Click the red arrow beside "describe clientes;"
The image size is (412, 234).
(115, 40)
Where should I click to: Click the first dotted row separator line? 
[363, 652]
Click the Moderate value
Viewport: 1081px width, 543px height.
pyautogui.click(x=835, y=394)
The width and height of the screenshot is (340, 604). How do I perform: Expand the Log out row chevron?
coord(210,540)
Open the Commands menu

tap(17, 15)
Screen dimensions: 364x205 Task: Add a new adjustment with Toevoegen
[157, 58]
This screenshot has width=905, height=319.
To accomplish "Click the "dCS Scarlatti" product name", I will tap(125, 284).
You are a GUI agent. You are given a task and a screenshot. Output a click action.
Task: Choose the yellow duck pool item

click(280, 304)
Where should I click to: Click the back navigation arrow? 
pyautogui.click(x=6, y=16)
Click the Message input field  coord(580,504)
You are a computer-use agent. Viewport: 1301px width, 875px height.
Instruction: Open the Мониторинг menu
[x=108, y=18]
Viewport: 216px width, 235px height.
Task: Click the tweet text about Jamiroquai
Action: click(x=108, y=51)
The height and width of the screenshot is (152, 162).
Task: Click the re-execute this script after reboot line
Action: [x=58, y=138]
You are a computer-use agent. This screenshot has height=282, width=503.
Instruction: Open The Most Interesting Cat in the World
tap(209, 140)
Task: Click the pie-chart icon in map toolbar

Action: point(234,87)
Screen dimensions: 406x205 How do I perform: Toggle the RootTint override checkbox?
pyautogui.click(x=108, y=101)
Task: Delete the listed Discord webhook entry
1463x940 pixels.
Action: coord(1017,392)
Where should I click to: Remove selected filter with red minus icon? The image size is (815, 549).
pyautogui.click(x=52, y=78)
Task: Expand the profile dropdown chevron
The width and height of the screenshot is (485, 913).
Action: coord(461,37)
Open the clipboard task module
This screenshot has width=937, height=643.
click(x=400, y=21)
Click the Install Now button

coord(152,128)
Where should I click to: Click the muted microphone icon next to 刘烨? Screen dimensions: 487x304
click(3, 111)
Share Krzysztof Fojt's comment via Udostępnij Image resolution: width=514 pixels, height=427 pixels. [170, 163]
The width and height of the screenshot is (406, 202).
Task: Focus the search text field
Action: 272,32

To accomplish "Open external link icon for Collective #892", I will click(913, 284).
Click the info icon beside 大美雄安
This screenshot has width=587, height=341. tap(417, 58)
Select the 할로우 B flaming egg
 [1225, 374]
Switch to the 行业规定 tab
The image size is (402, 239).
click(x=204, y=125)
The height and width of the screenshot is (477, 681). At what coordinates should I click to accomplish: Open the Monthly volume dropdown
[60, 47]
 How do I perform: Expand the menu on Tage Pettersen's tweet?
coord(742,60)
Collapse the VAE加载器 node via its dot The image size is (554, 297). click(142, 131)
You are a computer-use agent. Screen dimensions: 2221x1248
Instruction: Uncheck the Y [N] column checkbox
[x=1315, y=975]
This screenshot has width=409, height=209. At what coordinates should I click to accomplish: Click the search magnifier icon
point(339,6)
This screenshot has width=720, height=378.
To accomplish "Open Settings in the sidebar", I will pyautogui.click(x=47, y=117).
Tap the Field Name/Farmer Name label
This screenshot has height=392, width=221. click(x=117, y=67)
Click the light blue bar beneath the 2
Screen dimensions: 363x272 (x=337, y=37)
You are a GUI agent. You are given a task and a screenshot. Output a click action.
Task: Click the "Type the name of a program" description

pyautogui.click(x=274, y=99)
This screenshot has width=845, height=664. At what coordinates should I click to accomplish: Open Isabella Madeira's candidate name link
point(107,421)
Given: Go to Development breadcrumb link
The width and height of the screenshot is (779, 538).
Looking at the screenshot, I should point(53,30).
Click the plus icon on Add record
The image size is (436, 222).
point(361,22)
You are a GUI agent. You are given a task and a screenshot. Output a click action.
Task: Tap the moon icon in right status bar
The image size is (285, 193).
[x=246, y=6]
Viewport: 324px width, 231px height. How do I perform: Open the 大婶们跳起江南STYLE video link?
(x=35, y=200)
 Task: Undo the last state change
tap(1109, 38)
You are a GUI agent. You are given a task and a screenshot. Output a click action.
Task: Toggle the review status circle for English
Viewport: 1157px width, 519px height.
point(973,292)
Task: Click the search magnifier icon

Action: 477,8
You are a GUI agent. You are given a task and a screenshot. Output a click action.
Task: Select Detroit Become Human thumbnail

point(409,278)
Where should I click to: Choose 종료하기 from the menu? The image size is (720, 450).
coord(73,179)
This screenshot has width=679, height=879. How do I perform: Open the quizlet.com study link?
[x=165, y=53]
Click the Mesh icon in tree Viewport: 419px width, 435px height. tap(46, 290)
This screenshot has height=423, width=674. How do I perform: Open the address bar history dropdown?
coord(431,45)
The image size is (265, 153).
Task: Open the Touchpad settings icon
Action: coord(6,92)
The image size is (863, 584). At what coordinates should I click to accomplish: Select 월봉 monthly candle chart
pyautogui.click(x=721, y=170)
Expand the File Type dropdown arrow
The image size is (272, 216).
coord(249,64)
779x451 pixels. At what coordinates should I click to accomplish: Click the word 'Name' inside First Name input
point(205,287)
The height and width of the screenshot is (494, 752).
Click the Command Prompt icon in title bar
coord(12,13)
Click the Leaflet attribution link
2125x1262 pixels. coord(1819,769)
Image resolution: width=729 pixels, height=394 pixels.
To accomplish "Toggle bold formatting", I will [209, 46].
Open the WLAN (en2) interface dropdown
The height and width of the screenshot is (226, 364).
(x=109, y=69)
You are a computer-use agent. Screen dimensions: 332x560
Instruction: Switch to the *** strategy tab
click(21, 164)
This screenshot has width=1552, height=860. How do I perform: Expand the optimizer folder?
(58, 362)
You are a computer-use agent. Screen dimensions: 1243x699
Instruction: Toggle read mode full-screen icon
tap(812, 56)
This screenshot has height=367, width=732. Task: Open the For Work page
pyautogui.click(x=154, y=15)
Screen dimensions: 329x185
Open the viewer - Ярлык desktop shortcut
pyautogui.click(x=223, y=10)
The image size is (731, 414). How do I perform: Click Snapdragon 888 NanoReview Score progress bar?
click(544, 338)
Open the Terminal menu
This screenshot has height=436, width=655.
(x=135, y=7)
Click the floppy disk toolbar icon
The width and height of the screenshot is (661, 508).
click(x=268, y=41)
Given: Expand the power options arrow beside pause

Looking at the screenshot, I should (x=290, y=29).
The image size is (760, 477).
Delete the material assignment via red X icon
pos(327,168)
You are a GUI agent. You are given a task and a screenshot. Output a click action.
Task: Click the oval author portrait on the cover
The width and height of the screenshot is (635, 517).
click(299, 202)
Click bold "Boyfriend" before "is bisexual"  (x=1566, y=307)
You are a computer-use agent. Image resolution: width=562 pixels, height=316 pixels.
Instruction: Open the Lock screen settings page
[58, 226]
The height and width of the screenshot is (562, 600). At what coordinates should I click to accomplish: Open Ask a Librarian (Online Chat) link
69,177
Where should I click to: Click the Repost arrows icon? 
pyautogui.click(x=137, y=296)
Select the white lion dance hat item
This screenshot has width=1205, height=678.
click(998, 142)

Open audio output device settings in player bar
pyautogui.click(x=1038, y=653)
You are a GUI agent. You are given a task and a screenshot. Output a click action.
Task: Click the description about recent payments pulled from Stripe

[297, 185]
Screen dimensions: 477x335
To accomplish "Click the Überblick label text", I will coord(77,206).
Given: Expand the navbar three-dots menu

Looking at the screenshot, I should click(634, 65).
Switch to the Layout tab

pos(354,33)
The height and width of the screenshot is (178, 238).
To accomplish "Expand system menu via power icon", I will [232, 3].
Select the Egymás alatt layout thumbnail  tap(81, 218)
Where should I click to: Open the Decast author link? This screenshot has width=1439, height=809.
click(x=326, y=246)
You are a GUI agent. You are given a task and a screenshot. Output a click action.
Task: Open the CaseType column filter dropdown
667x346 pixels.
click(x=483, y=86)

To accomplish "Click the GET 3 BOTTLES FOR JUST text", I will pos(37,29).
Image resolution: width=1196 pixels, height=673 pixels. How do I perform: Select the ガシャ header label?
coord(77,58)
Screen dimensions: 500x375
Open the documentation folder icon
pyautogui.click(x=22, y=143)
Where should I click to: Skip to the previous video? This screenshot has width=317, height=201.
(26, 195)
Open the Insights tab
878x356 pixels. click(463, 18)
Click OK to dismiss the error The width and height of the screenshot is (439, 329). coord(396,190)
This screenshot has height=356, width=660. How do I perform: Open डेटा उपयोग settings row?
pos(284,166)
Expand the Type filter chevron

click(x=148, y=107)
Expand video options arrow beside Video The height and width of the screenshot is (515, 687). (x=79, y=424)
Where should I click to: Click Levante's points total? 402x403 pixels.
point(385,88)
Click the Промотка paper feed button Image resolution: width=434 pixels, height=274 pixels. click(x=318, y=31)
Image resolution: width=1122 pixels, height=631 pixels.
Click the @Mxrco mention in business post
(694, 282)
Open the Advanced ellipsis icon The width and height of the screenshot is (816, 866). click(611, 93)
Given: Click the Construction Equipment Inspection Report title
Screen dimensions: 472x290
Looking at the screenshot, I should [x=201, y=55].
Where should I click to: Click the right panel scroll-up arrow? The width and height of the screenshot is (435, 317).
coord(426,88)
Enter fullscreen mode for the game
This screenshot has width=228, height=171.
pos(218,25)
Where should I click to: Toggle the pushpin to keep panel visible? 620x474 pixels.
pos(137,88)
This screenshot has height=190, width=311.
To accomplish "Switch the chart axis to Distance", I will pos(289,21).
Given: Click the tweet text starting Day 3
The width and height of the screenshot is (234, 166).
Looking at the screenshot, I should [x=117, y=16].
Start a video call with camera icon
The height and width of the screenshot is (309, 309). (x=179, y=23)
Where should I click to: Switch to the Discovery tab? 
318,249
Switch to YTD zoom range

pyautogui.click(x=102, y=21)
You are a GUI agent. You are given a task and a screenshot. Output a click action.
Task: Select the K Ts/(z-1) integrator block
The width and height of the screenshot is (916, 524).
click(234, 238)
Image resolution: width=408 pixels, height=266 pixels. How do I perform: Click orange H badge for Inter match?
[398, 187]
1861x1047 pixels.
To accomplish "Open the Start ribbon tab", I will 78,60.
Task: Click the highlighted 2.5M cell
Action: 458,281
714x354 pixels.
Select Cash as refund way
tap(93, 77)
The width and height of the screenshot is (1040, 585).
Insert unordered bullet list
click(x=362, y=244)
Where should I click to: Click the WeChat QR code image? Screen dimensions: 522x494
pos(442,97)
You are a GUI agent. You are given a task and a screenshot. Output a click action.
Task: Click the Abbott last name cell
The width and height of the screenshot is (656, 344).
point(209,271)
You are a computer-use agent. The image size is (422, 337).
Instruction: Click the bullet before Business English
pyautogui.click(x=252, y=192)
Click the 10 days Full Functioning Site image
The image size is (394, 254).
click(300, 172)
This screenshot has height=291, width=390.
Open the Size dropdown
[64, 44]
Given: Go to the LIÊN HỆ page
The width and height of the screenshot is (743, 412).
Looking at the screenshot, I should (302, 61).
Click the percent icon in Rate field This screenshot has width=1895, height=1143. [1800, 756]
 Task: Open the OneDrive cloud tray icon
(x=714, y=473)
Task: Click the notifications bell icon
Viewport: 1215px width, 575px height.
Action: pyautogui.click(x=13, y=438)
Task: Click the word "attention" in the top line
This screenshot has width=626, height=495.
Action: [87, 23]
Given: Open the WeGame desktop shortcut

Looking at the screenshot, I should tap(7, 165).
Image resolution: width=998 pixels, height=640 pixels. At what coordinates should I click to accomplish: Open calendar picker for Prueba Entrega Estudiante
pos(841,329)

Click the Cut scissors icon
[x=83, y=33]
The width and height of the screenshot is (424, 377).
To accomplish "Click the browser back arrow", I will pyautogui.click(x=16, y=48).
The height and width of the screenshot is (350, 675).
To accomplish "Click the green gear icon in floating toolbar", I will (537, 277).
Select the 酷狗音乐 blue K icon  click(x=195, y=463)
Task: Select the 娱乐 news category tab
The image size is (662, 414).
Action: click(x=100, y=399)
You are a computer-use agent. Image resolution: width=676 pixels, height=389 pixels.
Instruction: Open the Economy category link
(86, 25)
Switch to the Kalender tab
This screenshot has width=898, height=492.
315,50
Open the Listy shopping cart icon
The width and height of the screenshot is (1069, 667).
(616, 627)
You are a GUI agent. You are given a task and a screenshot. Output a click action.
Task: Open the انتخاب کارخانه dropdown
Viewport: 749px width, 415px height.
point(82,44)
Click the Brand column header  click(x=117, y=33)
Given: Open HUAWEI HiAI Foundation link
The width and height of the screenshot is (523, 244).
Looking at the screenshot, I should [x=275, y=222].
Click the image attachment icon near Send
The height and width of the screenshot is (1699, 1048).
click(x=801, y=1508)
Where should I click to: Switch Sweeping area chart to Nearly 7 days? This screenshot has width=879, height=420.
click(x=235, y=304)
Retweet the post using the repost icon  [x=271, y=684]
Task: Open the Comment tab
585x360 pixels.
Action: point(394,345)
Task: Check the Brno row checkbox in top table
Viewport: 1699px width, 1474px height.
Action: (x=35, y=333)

-*-

Problem to solve ▸
Copy the lines exactly, starting at the line that contains "Select the 酷狗音乐" and ending at the last line, with both ends included.

Finished exercise ▸
Select the 酷狗音乐 blue K icon  click(x=195, y=463)
Task: Select the 娱乐 news category tab
The image size is (662, 414).
Action: click(x=100, y=399)
You are a computer-use agent. Image resolution: width=676 pixels, height=389 pixels.
Instruction: Open the Economy category link
(86, 25)
Switch to the Kalender tab
This screenshot has width=898, height=492.
315,50
Open the Listy shopping cart icon
The width and height of the screenshot is (1069, 667).
(616, 627)
You are a GUI agent. You are given a task and a screenshot. Output a click action.
Task: Open the انتخاب کارخانه dropdown
Viewport: 749px width, 415px height.
point(82,44)
Click the Brand column header  click(x=117, y=33)
Given: Open HUAWEI HiAI Foundation link
The width and height of the screenshot is (523, 244).
Looking at the screenshot, I should [x=275, y=222].
Click the image attachment icon near Send
The height and width of the screenshot is (1699, 1048).
click(x=801, y=1508)
Where should I click to: Switch Sweeping area chart to Nearly 7 days? This screenshot has width=879, height=420.
click(x=235, y=304)
Retweet the post using the repost icon  [x=271, y=684]
Task: Open the Comment tab
585x360 pixels.
Action: point(394,345)
Task: Check the Brno row checkbox in top table
Viewport: 1699px width, 1474px height.
Action: (x=35, y=333)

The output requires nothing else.